Looking through the code, it appears that the “script timer” in question is the timer used to decide when to fire the “tickle” event (which runs legacy scripts). It is also used, of all places, in the menu-handling code to throttle key repeat for the up and down arrow keys.
As far as I can see, it’s never reset implicitly except when resetting the player, i.e. when starting a new game, loading, or resetting after death. So those conditions will only be true shortly after loading a game. This probably hasn’t changed since 1.65.
As far as I can see, it’s never reset implicitly except when resetting the player, i.e. when starting a new game, loading, or resetting after death. So those conditions will only be true shortly after loading a game. This probably hasn’t changed since 1.65.

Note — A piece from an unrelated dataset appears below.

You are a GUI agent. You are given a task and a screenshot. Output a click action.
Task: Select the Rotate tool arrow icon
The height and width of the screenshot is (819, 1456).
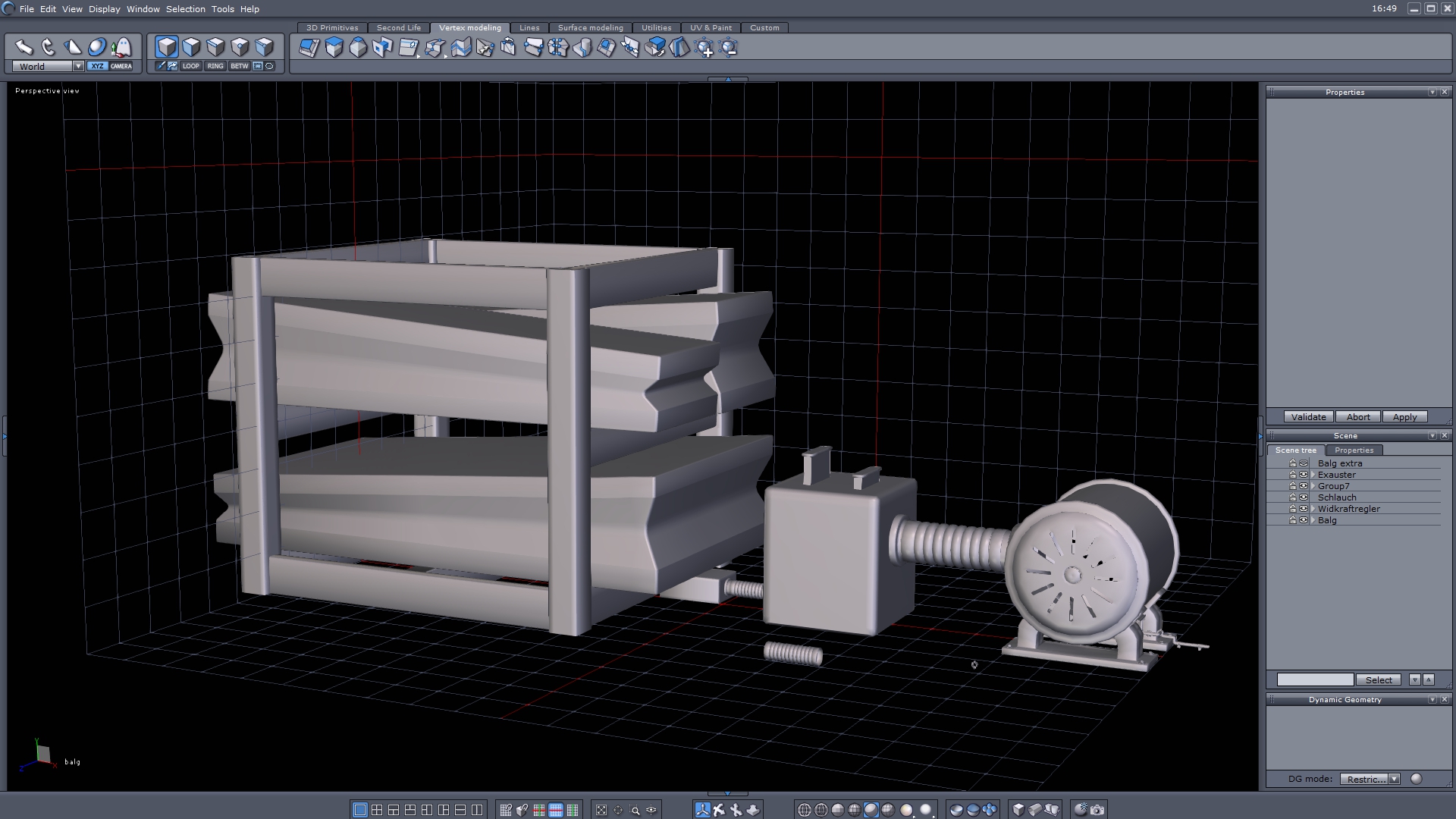pos(49,47)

When I started programming Oolite I used it to detect if Oolite had just started up. I use it in my MOP-testing.OXP for that purpose. (Now I would have programmed that in an other way).
But McLane is right. I also noticed that line in deposed and concluded that it is unlikely that those conditions are ever met. (I can not see a reason why it only should work shortly after startup of Oolite and not after launching) But it could be that the author had an other OXP on his computer that always did reset the timer on launch so he didn't notice.
You can't remove the timer as it than always ends up with adding 5 ships.
You can't remove the timer as it than always ends up with adding 5 ships.
Which would give the nice effect of an ongoing battle, as in the context of the script it's opponents of the player who are added. So, whenever you kill one of them, with the next tickle another one jumps in again.
And well, you would finally be able to get rid of them by simply moving towards the planet, because they are always spawned at the same point. So sooner or later you would be out of their scanner range and they wouldn't harm you anymore.
As far as I can see, it’s never reset implicitly except when resetting the player, i.e. when starting a new game, loading, or resetting after death. So those conditions will only be true shortly after loading a game. This probably hasn’t changed since 1.65.
It is in the PlayerEntity.m file (version 1.70 but probably also the earlier versions). I just stumbled over it looking for something else.
if (status == STATUS_EXITING_WITCHSPACE)
{
if ([UNIVERSE breakPatternOver])
{
// time to check the script!
[self checkScript];
// next check in 10s
[self resetScriptTimer]; // reset the in-system timer
breakPatternOver is the end of the tunnel effect. Then it first checks the script and than resets the timer. So the first scriptTimer_number < 60 will be seen after 10 seconds after the tunnel effect.
The scriptTimer_number is reset after a witchspace jump. Script is running every 10 seconds. So a check of scriptTimer_number lessthan 60 causes this condition to happen about 5 times after a jump.
What happens in thargoid plans is that it adds 2 thargoids after a jump and than 5 times tries to add a thargoid with a 50% change but with a maximum of 5 ships total.
A very complicated way of adding a random number of ships at the witch-space point between 0 and 3 ships.
Deposed copies that method and will try about 5 times to add a ship with 20% change after a jump. On average it adds just one ship. Maybe he therefor duplicated this routine in his script.